7 violons, 3 altos, 2 violoncelles et contrebasse

La mélodie, encore et toujours, encore et toujours renouvelée: c'est à nouveau une mélodie qui est le point central de Zipangu. Comme si sa musique instrumentale devait aussi chanter – chanter à la fois l'Orient et son personnage fétiche, Marco Polo (Zipangu est un dérivé du nom que les Chinois donnaient au Japon). Cette mélodie, Vivier la veut brouillée et utilise pour ce faire plusieurs techniques d'archet aux cordes.

Il devient clair à l'écoute que ces façons variées d'aborder les cordes créent l'intérêt de cette oeuvre.
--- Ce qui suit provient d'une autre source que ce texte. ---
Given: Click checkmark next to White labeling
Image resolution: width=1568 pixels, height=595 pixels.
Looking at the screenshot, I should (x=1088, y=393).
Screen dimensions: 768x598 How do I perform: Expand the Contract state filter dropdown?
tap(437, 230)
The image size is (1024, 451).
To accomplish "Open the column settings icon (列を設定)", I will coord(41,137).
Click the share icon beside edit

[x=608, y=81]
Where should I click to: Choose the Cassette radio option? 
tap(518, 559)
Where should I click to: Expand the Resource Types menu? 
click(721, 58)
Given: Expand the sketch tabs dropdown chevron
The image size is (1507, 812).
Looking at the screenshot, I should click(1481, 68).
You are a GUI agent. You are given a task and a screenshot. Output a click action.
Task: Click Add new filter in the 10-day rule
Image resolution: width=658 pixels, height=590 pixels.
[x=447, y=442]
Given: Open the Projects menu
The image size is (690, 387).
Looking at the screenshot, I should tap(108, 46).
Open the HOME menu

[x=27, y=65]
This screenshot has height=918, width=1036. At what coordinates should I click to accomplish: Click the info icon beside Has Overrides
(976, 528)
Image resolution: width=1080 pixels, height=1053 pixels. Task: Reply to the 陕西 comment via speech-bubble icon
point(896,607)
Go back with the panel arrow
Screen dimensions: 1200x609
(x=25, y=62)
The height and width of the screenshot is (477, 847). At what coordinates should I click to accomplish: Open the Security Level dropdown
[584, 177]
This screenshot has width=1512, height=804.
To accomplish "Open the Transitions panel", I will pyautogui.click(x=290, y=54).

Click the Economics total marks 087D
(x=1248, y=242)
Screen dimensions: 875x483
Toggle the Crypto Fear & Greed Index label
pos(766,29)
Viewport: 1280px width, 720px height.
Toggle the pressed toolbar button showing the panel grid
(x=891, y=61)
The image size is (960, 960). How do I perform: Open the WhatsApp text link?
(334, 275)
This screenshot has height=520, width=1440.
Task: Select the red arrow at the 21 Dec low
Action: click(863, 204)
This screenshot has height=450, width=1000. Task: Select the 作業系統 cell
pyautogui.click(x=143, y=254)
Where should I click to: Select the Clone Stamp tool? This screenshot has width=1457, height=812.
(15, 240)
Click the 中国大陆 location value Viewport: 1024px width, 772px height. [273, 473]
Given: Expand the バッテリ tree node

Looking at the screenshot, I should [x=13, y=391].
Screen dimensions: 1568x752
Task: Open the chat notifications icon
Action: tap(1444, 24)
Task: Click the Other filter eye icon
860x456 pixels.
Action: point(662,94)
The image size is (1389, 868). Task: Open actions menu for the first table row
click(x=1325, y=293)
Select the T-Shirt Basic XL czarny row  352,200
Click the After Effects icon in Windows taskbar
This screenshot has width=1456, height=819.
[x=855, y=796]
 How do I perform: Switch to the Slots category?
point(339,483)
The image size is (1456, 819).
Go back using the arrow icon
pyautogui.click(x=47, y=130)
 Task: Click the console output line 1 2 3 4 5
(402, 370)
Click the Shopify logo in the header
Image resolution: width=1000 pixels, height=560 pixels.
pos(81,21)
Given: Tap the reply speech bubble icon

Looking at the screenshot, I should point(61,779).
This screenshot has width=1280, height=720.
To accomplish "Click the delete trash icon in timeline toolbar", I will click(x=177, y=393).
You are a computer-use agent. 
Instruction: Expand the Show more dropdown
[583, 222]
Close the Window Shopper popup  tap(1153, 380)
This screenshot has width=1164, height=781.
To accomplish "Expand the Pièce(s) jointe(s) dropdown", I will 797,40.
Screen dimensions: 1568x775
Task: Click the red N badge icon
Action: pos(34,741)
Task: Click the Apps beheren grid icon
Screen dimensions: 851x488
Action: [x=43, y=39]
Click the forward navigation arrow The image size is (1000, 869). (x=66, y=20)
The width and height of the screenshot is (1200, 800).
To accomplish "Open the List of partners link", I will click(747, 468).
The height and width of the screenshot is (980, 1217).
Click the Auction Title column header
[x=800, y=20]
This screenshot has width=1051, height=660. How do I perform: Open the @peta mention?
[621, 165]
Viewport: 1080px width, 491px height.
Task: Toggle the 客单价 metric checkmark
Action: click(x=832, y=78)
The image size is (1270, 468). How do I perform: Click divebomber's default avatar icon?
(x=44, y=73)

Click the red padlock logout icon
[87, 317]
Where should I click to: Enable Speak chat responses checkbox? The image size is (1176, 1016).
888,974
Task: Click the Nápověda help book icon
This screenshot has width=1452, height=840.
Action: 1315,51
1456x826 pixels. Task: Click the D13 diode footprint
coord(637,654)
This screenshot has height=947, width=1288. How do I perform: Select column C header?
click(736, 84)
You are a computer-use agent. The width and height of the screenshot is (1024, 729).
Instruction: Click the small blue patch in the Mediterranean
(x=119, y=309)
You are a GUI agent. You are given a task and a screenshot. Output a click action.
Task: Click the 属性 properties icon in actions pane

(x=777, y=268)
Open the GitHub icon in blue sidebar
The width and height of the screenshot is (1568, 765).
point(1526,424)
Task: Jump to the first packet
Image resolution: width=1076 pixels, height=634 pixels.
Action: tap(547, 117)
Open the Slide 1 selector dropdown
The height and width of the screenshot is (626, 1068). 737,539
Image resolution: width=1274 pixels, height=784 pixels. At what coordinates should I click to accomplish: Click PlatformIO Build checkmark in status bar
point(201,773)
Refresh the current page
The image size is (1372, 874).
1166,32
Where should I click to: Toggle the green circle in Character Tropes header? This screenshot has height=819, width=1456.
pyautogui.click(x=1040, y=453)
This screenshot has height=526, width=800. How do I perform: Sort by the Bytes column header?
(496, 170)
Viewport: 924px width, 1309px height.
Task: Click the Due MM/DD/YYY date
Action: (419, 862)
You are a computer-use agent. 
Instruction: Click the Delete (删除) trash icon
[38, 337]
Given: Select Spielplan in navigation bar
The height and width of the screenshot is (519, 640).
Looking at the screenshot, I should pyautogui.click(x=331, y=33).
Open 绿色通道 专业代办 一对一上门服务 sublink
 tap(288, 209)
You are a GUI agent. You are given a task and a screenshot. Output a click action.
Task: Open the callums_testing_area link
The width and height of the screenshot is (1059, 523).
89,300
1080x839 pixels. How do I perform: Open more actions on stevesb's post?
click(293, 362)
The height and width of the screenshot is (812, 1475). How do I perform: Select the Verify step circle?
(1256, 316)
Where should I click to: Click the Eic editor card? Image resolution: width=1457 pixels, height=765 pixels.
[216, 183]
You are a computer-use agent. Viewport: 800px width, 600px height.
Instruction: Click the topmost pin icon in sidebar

On y entend la même mélodie sous la forme d'un dialogue entre cordes aiguës – d'où se détache parfois un violon solo – et cordes graves. Les cordes y sont en alternance très chantantes et très sombres; on trouve dans le grave une impression sinistre, et dans l'aigu, volontairement grinçante. S'insèrent des points de repère parfois légers et sautillants, parfois brusques et violents, haletants. C'est un Vivier en plein contrôle de ses moyens qui nous donne cette oeuvre, dont les accords finaux, toujours aux cordes, ont presque le timbre et surtout toute l'autorité d'un chour de trompettes.

-Martine Rhéaume

Melody, still and again, still and forever renewed: once more, it is a melody that is the central point of a Vivier work, this time, Zipangu. As though his instrumental music should sing–with the voice of both the Orient and its fetish character, Marco Polo (Zipangu is a derivation of the name the Chinese gave to Japan). Vivier wanted this melody scrambled, and used various bowing techniques to accomplish his goal.

Listening it becomes clear that much of the work's interest also flows from the way the strings are treated. The same melody may be heard as a dialogue between high and low-pitched strings, from which a violin solo emerges from time to time. The strings alternate between high lyricism and great darkness; the low-range passages create a sinister impression, and the higher reaches seem deliberately screeching. Amongst all this are some important moments, at times light and bouncy; at others sudden, violent, and breathless. A Vivier in full control of his musical means delivers this work to listeners, complete with some rousing final harmonies in the strings that almost assume the sound, and certainly have the authority, of a choir of trumpets.